There isn't a really clear right answer here. From our tests, the two fog modes are visually indistinguishable for the vast majority of games, although of course there are a handful where this can make a difference. The performance difference is pretty significant, though, which matters a lot for Windows Phone. In the end we came down on the side of the more efficient version, reasoning that Windows or Xbox developers who needed different visual results can always write their own shader to implement that, while Windows Phone developers who needed more perf would have no other options, so the Windows Phone requirement should take priority here (it didn't seem like an important enough issue to warrant supporting both options).
> What prevents the inclusion of custom shaders on Windows phone?

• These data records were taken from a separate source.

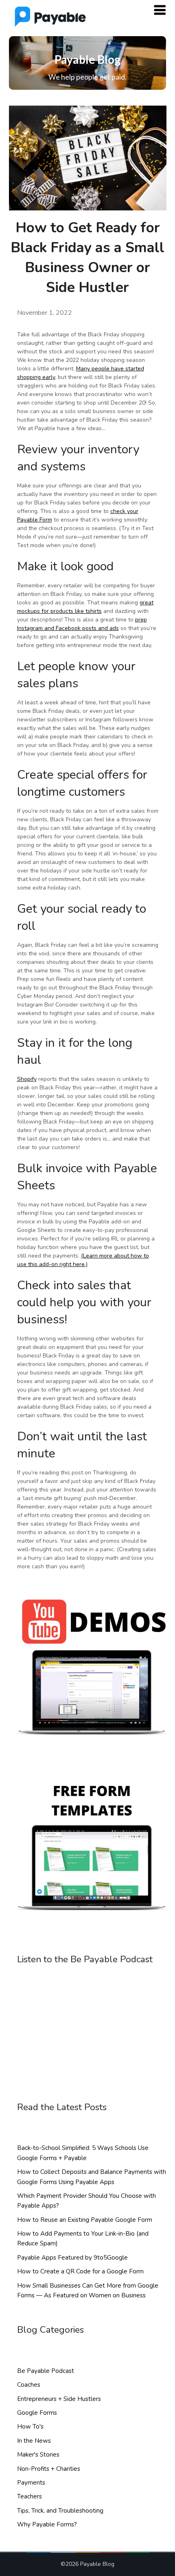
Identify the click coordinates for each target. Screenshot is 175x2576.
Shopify (27, 1079)
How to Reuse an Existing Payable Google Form (84, 2220)
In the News (34, 2441)
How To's (30, 2426)
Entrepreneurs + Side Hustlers (59, 2399)
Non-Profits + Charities (48, 2469)
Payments (31, 2483)
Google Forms (37, 2413)
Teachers (29, 2496)
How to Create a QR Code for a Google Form (80, 2271)
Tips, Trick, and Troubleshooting (60, 2511)
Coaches (28, 2385)
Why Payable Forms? (47, 2524)
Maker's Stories (38, 2454)
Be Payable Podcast (45, 2371)
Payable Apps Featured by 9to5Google (72, 2257)
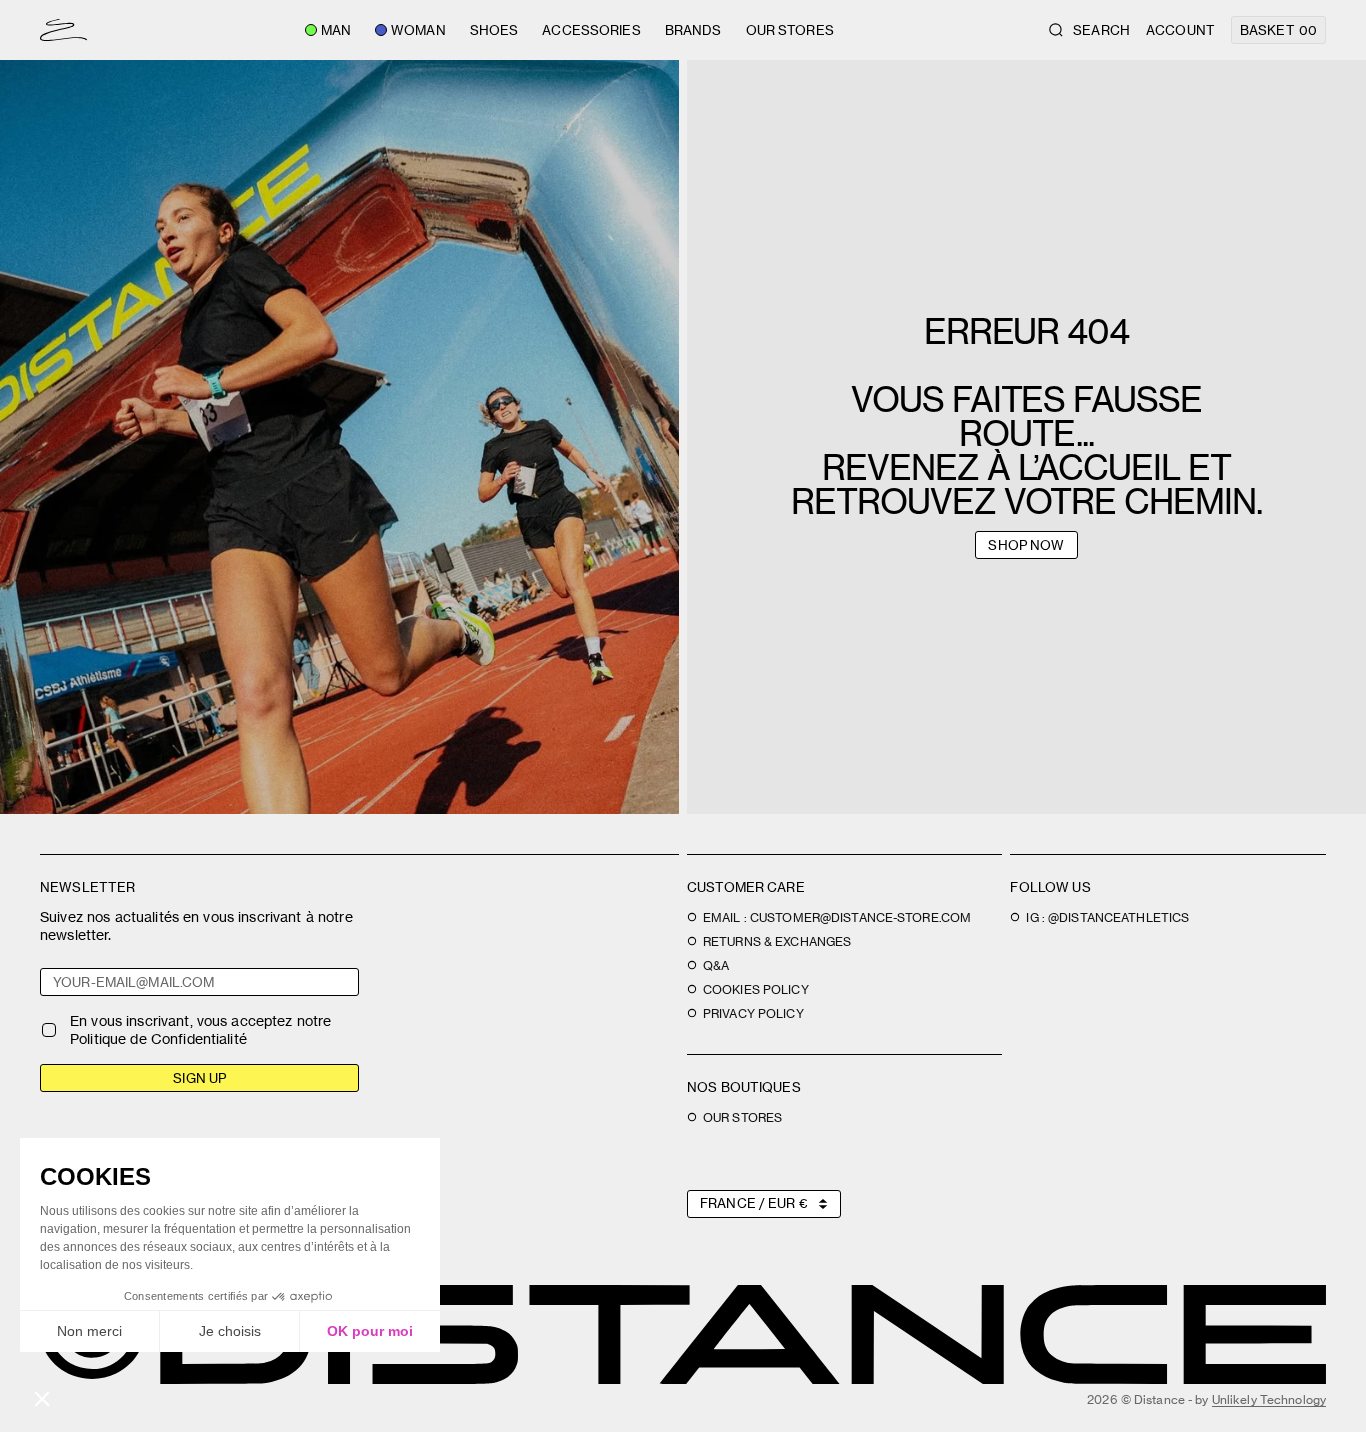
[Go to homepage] (63, 30)
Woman (418, 30)
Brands (693, 30)
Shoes (494, 30)
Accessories (591, 30)
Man (336, 30)
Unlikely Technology (1269, 1399)
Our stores (790, 30)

> do the new XNA4 render states mean that setting render state from C# is effectively as fast as doing it in the HLSL technique definition?
C# vs. FX state setting performs roughly the same in all Game Studio versions. Even prior to state objects, the cost of changing states is almost entirely in the driver, so it makes little difference whether you trigger this work from jitted C# code vs. interpreted FX data tables.
> is it better to have a single BasicEffect instance and change it's properties dynamically or would we have better performance with multiple instances, each with unique set of properties?
Either way is fine. I usually tend toward the latter, but it's unlikely to make a huge performance difference either way.